Since Monday was a run/row day, I also had a good opportunity to work on getting better at rowing. Rowing is weird for me. I feel like I’m still struggling with it, but my coaches have been telling me that rowing might be my strongest thing. I’m great when it comes to sprints of about 250 meters or less, but the distance rows still make me struggle. One of the other workouts this past week had a 600 meter row and I had to take my time with that and that frustrated me.

I think this frustration I’m feeling is a real positive thing. It means that I know that I can do better and I’m not questioning myself as much as I have in the past. I’m still physically struggling, but I’m happier with that than I am with a mental struggle. I wish I could discuss this with my hip surgeon, but I know a lot of things I do aren’t really recommended. But since my hips are going to go bad no matter what I do, I figure I might as well work on my strength even if it might make my hips go bad a few months sooner than they would if I was cautious.
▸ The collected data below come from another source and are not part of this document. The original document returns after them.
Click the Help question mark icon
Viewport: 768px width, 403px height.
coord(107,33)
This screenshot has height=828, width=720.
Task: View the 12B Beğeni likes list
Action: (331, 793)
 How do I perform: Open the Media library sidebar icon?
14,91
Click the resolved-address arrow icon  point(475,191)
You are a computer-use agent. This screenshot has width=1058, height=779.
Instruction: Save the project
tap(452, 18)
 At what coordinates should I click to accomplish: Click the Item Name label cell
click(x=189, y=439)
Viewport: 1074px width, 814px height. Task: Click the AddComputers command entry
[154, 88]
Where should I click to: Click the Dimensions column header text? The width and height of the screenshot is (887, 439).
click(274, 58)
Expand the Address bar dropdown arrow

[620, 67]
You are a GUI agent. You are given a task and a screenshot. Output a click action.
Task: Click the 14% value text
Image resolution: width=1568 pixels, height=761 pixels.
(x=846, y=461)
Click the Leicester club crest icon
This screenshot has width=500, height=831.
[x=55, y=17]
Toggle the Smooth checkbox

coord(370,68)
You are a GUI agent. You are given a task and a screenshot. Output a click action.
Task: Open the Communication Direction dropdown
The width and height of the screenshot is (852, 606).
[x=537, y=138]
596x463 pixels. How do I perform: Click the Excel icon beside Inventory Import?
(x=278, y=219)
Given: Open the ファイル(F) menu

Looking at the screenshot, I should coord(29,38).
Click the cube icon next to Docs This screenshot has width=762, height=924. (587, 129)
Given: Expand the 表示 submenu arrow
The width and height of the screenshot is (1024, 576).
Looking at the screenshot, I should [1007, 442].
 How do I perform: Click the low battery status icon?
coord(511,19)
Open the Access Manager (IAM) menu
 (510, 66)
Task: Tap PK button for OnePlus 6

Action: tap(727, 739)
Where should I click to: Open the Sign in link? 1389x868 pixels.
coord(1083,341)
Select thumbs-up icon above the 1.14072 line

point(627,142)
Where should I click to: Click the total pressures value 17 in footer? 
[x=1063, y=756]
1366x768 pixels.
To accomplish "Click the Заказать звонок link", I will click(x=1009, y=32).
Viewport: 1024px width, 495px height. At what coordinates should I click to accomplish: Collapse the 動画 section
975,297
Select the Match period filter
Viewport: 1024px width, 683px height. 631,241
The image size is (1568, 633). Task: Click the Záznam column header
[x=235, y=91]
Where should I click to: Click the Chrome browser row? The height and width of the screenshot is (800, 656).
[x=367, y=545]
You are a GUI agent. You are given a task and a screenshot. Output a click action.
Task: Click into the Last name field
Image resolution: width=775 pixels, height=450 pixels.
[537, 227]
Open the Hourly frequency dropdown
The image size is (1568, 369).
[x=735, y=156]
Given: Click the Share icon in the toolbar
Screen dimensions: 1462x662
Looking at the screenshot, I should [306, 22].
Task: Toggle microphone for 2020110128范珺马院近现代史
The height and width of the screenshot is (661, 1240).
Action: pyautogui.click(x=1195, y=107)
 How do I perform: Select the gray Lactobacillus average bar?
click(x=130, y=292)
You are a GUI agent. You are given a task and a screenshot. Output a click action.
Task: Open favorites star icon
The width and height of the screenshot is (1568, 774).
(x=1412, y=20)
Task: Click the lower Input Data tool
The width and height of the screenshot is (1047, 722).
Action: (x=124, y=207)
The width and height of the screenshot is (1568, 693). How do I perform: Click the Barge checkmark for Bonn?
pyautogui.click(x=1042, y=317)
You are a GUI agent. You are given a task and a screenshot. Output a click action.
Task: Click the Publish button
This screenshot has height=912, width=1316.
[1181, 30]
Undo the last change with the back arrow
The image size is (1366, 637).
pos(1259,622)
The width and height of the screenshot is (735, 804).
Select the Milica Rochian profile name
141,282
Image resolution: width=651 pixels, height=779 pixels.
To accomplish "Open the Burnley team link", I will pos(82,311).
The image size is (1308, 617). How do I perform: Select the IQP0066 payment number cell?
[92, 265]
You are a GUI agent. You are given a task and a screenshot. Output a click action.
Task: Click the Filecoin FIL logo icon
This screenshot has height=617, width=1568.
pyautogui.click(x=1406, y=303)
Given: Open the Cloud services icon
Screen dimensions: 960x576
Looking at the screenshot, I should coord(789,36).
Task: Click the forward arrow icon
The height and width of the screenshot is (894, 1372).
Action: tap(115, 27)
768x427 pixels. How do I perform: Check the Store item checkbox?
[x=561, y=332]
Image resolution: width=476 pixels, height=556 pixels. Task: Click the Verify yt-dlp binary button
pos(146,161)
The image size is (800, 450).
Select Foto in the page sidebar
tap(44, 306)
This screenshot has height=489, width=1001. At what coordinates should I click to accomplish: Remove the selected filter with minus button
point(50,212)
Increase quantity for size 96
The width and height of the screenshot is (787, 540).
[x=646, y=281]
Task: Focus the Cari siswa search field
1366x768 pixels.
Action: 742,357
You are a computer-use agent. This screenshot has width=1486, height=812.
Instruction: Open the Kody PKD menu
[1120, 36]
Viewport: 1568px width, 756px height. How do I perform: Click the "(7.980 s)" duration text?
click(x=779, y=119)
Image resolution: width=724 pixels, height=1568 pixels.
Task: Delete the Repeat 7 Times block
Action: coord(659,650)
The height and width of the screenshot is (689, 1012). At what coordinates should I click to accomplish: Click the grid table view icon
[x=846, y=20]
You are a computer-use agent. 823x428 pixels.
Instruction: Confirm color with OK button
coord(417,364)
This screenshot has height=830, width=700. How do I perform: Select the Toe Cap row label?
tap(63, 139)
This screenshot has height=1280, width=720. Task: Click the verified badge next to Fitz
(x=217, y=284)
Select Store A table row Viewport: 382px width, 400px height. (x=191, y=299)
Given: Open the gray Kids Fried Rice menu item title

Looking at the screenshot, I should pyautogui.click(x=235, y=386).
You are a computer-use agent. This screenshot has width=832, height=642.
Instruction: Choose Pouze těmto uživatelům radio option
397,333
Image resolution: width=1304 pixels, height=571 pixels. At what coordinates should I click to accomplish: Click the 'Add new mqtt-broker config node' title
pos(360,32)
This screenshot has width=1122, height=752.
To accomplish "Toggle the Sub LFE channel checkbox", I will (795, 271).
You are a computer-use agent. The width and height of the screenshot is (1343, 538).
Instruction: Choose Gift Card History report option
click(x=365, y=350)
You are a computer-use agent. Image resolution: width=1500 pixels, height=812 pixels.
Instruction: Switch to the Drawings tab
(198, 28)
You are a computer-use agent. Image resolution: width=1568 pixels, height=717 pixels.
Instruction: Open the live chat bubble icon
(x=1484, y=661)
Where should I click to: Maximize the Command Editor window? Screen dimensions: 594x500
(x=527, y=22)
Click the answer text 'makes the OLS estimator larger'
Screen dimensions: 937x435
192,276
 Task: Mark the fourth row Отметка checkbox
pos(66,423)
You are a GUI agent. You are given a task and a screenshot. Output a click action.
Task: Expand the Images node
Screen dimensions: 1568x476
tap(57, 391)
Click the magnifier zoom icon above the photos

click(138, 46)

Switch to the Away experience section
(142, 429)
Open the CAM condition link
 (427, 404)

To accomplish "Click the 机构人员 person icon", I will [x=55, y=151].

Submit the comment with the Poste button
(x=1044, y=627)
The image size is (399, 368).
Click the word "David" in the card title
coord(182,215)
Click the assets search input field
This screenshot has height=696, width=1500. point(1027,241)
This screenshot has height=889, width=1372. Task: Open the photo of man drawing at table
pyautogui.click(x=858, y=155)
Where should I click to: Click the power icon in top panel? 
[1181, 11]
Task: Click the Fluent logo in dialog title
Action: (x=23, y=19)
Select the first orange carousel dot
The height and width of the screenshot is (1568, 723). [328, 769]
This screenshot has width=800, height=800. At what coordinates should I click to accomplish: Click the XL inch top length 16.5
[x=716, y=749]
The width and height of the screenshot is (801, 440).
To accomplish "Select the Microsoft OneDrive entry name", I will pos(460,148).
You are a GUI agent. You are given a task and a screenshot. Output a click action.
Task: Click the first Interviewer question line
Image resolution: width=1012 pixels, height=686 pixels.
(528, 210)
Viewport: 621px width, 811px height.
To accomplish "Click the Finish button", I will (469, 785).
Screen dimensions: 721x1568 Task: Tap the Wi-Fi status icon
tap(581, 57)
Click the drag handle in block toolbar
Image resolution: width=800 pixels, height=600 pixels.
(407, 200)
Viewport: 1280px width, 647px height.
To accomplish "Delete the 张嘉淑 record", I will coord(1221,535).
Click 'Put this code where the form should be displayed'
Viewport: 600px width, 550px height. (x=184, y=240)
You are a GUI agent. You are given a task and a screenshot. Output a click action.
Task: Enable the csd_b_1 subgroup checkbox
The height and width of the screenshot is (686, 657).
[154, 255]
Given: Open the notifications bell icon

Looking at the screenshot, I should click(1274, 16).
Also, I’m been pushing the limits with my hips for a couple of years now, and I’m still doing way better than they ever expected I could.

Since I’ve been pushing myself on the treadmill a lot, I think it’s time for me to push myself with the weights. I’ve been using the same weights for a while. And I think the reason I’ve been nervous is because the weights I use look more like regular weights to me and the next set up looks a little scary. I know that’s probably really stupid, but I think that’s the only reason I’ve been holding back. It’s time for me to realize that I’m strong and can do more lifting than I have been doing. And by lifting more, I’m going to build more muscle which will help me in my weight loss.

I love this motivation I’ve found! I know that it can only lead to good things!